Etre "transracial", c’est comme être transsexuel ?

Pour la communauté transsexuelle, le terme "transracial" est perçu comme une provocation qui discrédite son combat. Comme l’explique dans une vidéo la youtubeuse noire et transsexuelle Kat Blaque, "à la différence de la race, le genre n’a rien à voir avec la filiation".

Quant à la journaliste transgenre Meredith Talusan, elle explique au Guardian que "la différence fondamentale entre Rachel Dolezal et les personnes trans, c'est que la décision de Dolezal de s’identifier à une personne noire est un choix actif tandis que le choix des personnes transgenres d’entamer une transition est presque toujours involontaire".

Selon elle, "Dolezal peut avoir tant d’affinités avec l'identité noire qu’elle a choisi de s’identifier comme telle, mais cette décision est le résultat d’une exposition à cette culture, et non un attribut fondamental de son existence".

Contacté par franceinfo, le psychiatre Thierry Gallarda, spécialisé dans les questions de transidentité à l'hôpital Sainte-Anne, à Paris, reconnaît ne pas avoir d'avis sur la question, le sujet ayant émergé trop récemment. "Mais le rapport entre transsexualité et transracialité est intéressant et mériterait d'être étudié avec mes collègues", conclut-il.

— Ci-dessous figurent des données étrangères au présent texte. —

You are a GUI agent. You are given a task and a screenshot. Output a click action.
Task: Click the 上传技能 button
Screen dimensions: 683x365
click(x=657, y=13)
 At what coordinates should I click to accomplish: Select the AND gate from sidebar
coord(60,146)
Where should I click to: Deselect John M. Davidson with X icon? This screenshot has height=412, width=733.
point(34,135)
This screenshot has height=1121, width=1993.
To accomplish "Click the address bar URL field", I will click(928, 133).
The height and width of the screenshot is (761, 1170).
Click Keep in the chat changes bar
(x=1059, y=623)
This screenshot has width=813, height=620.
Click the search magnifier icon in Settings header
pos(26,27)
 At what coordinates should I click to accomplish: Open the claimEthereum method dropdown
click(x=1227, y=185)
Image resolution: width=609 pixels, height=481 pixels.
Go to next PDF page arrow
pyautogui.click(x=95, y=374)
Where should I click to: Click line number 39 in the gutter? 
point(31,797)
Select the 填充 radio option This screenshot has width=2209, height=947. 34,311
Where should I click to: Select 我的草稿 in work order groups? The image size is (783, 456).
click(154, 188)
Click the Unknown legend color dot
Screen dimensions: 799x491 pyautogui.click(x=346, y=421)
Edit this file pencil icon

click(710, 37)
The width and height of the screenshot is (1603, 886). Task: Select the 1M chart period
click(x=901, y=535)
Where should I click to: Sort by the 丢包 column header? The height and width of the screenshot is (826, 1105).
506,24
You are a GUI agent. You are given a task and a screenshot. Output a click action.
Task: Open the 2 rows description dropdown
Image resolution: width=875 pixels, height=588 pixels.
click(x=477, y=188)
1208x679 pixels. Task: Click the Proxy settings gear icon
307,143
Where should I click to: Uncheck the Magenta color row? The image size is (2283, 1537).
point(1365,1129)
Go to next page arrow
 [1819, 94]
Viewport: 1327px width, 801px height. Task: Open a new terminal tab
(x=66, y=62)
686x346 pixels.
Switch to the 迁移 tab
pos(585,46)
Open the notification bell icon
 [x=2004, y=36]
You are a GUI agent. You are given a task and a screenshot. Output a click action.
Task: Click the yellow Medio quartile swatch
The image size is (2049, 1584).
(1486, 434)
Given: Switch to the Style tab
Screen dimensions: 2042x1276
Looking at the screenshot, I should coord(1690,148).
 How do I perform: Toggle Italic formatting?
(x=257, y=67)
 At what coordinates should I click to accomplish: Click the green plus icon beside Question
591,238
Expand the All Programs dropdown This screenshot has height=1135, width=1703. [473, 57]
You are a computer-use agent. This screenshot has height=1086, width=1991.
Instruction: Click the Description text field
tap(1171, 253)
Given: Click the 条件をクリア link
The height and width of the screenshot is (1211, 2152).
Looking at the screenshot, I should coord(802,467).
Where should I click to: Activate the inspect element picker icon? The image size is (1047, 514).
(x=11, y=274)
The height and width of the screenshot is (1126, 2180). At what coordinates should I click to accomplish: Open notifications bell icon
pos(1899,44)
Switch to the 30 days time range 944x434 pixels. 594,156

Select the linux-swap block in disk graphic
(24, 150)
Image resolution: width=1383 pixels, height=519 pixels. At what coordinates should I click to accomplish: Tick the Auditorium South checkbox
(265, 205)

Comment Ja Du et Rachel Dolezal sont-elles perçues par ceux auxquels elles s'identifient ?

Le témoignage de Ja Du a choqué de nombreux Philippino-Américains. C’est le cas de Ben de Guzman, membre d’une association qui se bat pour la reconnaissance des vétérans philippins. "Pour les Philippins qui n’ont pas le luxe de pouvoir choisir de s’identifier à une autre ethnie (...), cela sonne comme le pire des privilèges réservés aux Blancs", explique-t-il au HuffPost.

Et de réagir à l’interview de Ja Du en précisant que les véhicules motorisés utilisés par les Philippins sont plutôt appelés "trisikels" que "tuk tuks", un terme employé par les Thaïlandais.

Pour Jackie Fernandez, le témoignage de Ja Du franchit la ligne rouge qui sépare l’attrait pour une culture de son appropriation.

Etre philippin signifie endurer chaque jour le racisme, la discrimination et les agressions.

Jackie Fernandez, journaliste philippino-américaine

sur Fox News

L’affaire Rachel Dolezal avait également suscité de nombreuses réactions de la part des Afro-Américains. La plus drôle étant certainement celle de l’acteur-réalisateur-rappeur Donald Glover qui imaginait, dans un épisode de sa série Atlanta, un faux reportage hilarant sur un adolescent noir qui souhaitait être considéré comme un adulte blanc.

Certains vont-ils plus loin ?

Si certaines personnes ont la sensation que la nature leur a donné la mauvaise couleur de peau, d’autres pensent plus largement ne pas appartenir à l’espèce humaine. On parle alors de "trans-species" ("transespèces" en français). Le cas le plus connu (et le plus spectaculaire) étant celui de la "femme dragon", un ancien banquier transsexuel persuadé d’être une femelle dragon, qui a choisi de se faire tatouer sur tout le corps des écailles et de se faire enlever les oreilles et le nez (entre autres modifications corporelles), comme le raconte le DailyMail.

D’autres sont persuadés d’être des elfes ou plus simplement des chats. Dans ces conditions, on peut également, comme l’écrit ironiquement une internaute sur Twitter, penser que l’on est un Schtroumpf si le bleu est notre couleur préférée.

Interrogée par la chaîne WTSP, la psychologue américaine Stacey Scheckner estime que "si quelqu’un se sent particulièrement proche d’une religion, d’une ethnie ou d’une culture (...) et tant que ça ne blesse personne, je ne vois pas où est le problème". Une ode à la tolérance peut-être un peu simpliste et utopiste au regard des enjeux de société suscités par de telles requêtes.